About Microsoft JARVIS

Microsoft’s JARVIS is a system designed to bridge Large Language Models (LLMs) with the broader Machine Learning community. The primary objective of JARVIS is to utilize language as an interface, allowing LLMs to connect with a multitude of AI models to address complex AI tasks. The system is collaborative in nature, with an LLM acting as the controller and several expert models functioning as collaborative executors. The entire workflow of JARVIS is divided into four stages: Task Planning, Model Selection, Task Execution, and Response Generation. For a detailed understanding, a paper titled “HuggingGPT: Solving AI Tasks with ChatGPT and its Friends in HuggingFace” has been published, which can be accessed here.
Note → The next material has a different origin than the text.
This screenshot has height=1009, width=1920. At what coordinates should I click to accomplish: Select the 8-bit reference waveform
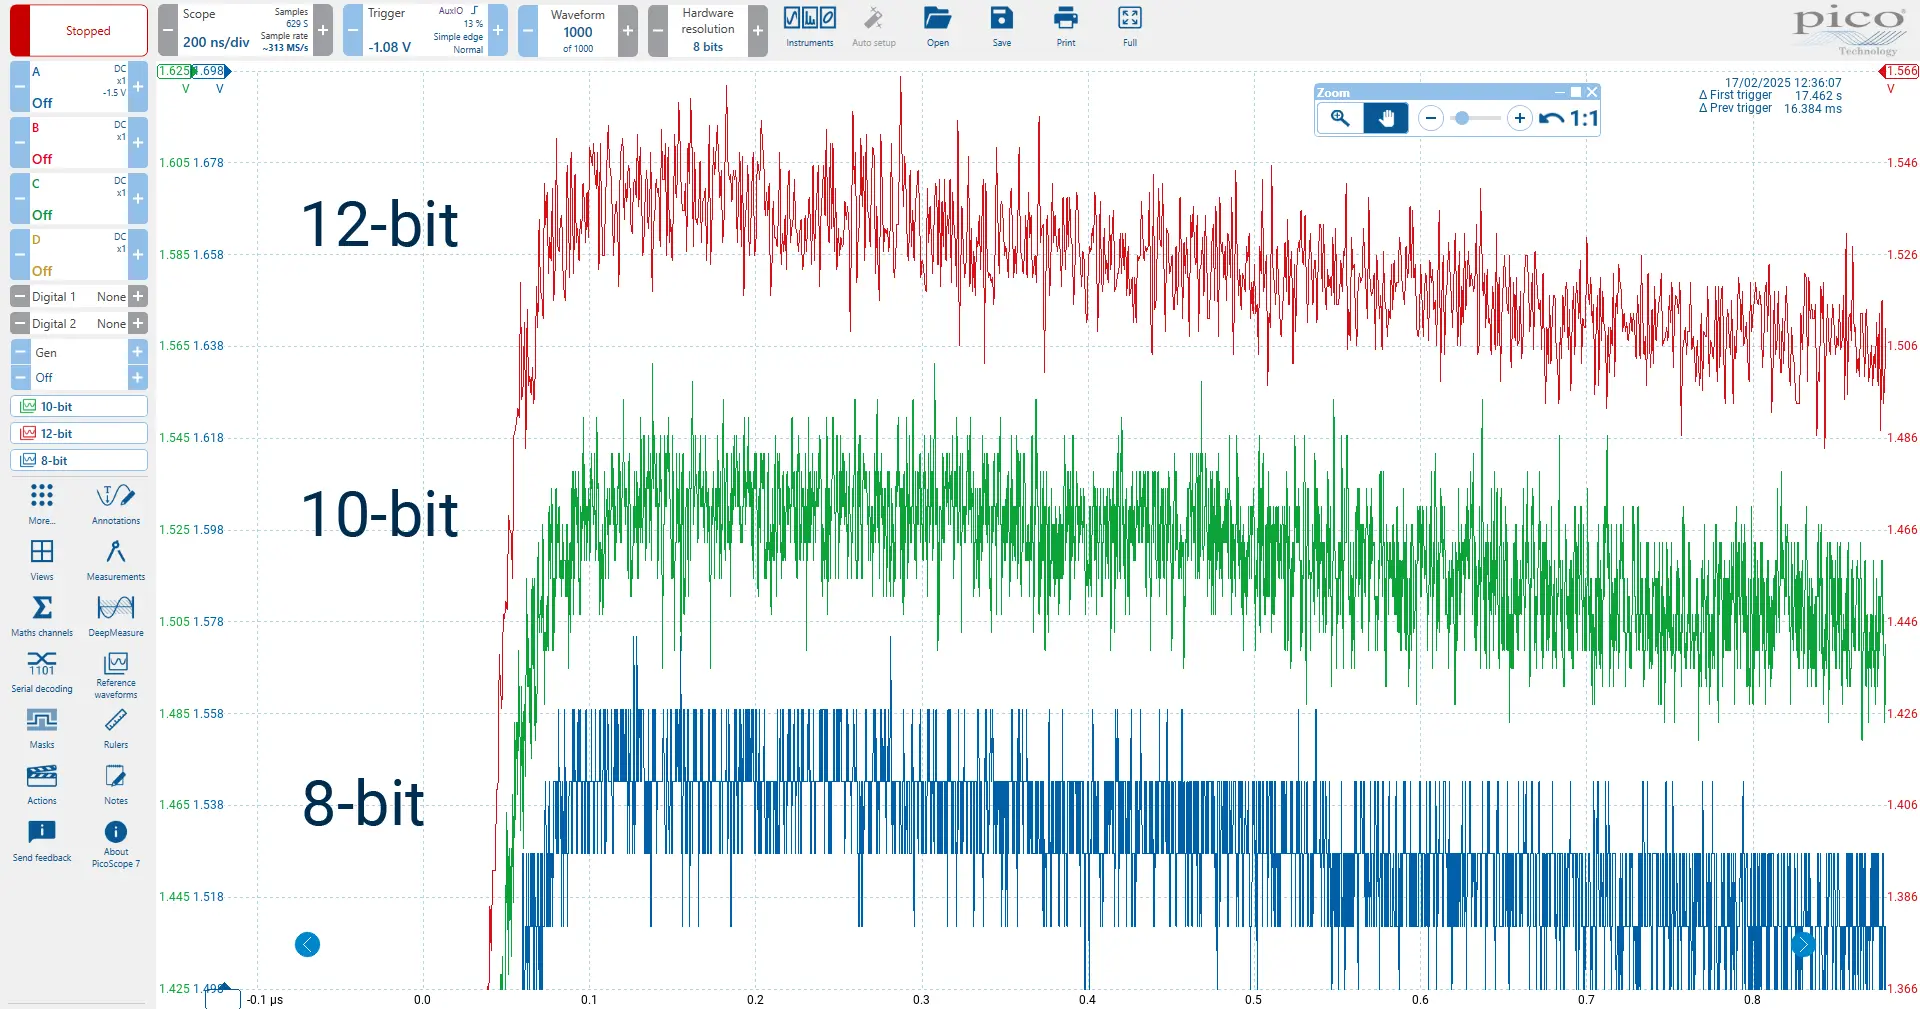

Features of Microsoft JARVIS

  1. Task Planning: JARVIS employs ChatGPT to analyze user requests, comprehend their intentions, and break them down into potentially solvable tasks.
  2. Model Selection: Based on the planned tasks, ChatGPT selects expert models from Hugging Face, relying on their descriptions.
  3. Task Execution: The system invokes and runs each chosen model, subsequently returning the results to ChatGPT.
  4. Response Generation: ChatGPT integrates the predictions from all models to generate comprehensive responses.
  5. System Requirements: JARVIS has specific system requirements, including Ubuntu 16.04 LTS, VRAM >= 24GB, and varying RAM requirements based on the configuration (minimal, standard, full).
  6. Quick Start: Users can quickly set up JARVIS by replacing the OpenAI key and Hugging Face token, followed by executing a series of commands to activate the server and access JARVIS services via the Web API.
  7. Configuration: JARVIS offers flexibility in configuration, allowing users to choose between local, HuggingFace, or hybrid inference modes. It also provides options for the scale of locally deployed models.

Additional Features

  • NVIDIA Jetson Embedded Device Support: JARVIS includes a Dockerfile that offers experimental support for NVIDIA Jetson embedded devices. This feature ensures accelerated ffmpeg, pytorch, torchaudio, and torchvision dependencies.
  • Citation: For those who find JARVIS beneficial for their research or projects, a citation format is provided to credit the original authors.
  • Acknowledgment: JARVIS acknowledges the contributions of ChatGPT, Hugging Face, ControlNet, and ChatGPT-vue.